La pregunta ofende, pero vamos respondiendo…

Imagina una comunidad aislada de todo, donde sólo vivan familiares y amigos tuyos, imagina al menos un cúmulo de 60 personas. Por un lado tu familia nuclear siempre se ha dedicado a la panadería, por otra parte tu familia en segundo nivel vende su ganado, mientras que tus amigos diversifican sus ingresos de diferentes formas.

Cada día laboran comercialmente de la misma forma: tu primo le vende pan a tu amiga que tiene un restaurante, mismo que oferta cortes de carne previamente vendidos por otro familiar tuyo, y dentro de muchas razones, es justamente una (el consumo local) por la que acudes al establecimiento, es decir, por solidaridad, no sólo al negocio, sino a los productos que son provistos por tus conocidos. Ahora imagina eso mismo, en tu estado y posteriormente en tu país.

En el supuesto anterior, intenta imaginar una tribu que llega de muy lejos para vender los mismos productos que tus familiares y amigos, además de algunas novedades ¿qué les comprarías?.

La respuesta obligada y más lógica, invariablemente, es la novedad, pero ¿qué pasaría si personas de tu comunidad comienzan a igualar (no superar) los productos nuevos que han llegado a tu aldea? La discrepancia aquí será calidad Vs relación afectuosa, muchos optarían por la calidad, ya que el capital es fuertemente custodiado por intereses propios, sin embargo ¿cómo ayudarías a que tu familia o amigos mejoren la novedad sin que existan ventas? Es decir, sin la oportunidad de capitalizar su mercado y con ello demostrar el alcance real de su calidad.

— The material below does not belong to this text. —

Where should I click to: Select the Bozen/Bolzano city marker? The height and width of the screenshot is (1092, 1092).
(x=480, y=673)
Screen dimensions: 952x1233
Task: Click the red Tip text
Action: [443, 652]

En México todos los días pasa esto, un serial de compra – ventas medianamente irresponsables, moralmente culposas, pero comercialmente satisfactorias: no comparamos el champú del artesano con valor superior a los 30 pesos, porque naturalmente desconfiamos de sus características y procesos, pero sí compramos el champú de línea estadounidense que supera los 60 pesos, porque, naturalmente, nos brinda la seguridad en calidad que deseamos al invertir nuestro dinero ¿correcto?

Es justo aquí cuando se habla de la apuesta a lo local y con ello lo que representa el sustantivo: un posible perder o un posible ganar; y cuando llegues a este dilema, recuerda justamente el ejemplo en donde tu tribu requiere de tu inversión para superar la calidad mostrada.